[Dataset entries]
§
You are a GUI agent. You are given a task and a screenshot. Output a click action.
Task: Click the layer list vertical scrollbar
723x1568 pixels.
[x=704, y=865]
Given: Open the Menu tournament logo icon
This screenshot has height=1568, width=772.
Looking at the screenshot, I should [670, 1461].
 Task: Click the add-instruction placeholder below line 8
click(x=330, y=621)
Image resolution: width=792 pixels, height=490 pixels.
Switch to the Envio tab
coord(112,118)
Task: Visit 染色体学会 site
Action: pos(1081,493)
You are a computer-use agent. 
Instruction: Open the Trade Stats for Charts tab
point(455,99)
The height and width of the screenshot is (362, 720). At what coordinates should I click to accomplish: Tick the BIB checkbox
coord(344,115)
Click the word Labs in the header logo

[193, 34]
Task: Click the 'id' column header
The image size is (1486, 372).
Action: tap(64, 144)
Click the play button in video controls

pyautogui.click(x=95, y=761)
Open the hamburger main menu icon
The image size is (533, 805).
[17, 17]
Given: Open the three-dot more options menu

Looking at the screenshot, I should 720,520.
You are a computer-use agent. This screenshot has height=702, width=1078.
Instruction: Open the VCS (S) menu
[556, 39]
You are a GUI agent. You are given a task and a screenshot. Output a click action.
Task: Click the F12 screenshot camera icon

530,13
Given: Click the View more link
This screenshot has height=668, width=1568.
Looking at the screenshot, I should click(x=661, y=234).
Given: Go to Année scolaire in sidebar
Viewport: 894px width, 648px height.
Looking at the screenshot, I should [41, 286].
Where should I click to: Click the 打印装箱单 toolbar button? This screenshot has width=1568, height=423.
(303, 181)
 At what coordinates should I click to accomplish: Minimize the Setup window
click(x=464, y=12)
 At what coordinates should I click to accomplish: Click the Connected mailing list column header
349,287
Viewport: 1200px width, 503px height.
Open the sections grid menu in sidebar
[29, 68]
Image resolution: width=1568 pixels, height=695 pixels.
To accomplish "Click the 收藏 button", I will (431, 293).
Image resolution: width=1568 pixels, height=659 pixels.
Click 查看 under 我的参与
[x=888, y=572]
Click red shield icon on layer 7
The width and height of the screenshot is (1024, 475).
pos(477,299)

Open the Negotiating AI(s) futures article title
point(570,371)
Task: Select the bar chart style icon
§
WORK TASK: In the data above, find the line with "This screenshot has height=1568, width=772." and the line with "You are a computer-use agent. This". Retype both, plus every line between them, exactly.

FINISHED EXERCISE:
This screenshot has height=1568, width=772.
Looking at the screenshot, I should [670, 1461].
 Task: Click the add-instruction placeholder below line 8
click(x=330, y=621)
Image resolution: width=792 pixels, height=490 pixels.
Switch to the Envio tab
coord(112,118)
Task: Visit 染色体学会 site
Action: pos(1081,493)
You are a computer-use agent. 
Instruction: Open the Trade Stats for Charts tab
point(455,99)
The height and width of the screenshot is (362, 720). At what coordinates should I click to accomplish: Tick the BIB checkbox
coord(344,115)
Click the word Labs in the header logo

[193, 34]
Task: Click the 'id' column header
The image size is (1486, 372).
Action: tap(64, 144)
Click the play button in video controls

pyautogui.click(x=95, y=761)
Open the hamburger main menu icon
The image size is (533, 805).
[17, 17]
Given: Open the three-dot more options menu

Looking at the screenshot, I should 720,520.
You are a computer-use agent. This screenshot has height=702, width=1078.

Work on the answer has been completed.